=== EXERCISE DETAILS ===
From the entries that follow, list every line in which the string "will" appears.

=== INPUT DATA ===
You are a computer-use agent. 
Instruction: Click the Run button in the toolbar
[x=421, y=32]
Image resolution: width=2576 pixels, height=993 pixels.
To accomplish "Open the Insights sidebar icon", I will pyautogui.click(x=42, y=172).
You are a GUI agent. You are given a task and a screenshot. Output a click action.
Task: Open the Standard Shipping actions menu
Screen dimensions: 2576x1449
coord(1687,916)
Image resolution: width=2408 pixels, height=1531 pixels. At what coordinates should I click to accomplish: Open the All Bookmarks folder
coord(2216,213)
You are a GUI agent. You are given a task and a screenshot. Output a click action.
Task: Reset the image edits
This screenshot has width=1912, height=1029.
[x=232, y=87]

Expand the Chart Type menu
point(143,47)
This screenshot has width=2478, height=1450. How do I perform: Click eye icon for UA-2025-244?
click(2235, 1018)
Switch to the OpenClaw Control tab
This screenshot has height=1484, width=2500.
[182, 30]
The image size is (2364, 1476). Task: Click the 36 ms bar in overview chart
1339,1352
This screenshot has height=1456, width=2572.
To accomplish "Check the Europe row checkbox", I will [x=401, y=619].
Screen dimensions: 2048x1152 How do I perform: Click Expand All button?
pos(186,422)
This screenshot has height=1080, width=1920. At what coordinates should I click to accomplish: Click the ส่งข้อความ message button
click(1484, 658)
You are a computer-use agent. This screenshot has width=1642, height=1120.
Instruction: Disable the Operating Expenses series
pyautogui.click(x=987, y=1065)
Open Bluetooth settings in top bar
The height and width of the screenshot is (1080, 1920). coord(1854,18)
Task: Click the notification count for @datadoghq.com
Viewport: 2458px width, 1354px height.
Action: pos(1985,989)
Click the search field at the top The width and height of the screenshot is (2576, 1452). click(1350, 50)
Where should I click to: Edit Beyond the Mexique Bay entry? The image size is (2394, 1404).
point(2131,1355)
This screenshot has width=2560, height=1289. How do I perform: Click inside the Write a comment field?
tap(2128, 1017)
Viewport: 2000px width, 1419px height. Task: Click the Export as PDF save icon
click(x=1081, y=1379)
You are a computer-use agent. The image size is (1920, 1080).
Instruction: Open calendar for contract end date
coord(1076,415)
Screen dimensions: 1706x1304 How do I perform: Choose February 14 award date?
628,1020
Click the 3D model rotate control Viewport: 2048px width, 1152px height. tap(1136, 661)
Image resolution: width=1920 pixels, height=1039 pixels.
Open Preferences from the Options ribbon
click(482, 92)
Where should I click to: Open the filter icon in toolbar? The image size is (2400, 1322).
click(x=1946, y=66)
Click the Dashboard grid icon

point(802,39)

=== EXERCISE RESPONSE ===
To accomplish "Open the Insights sidebar icon", I will pyautogui.click(x=42, y=172).
To accomplish "Check the Europe row checkbox", I will [x=401, y=619].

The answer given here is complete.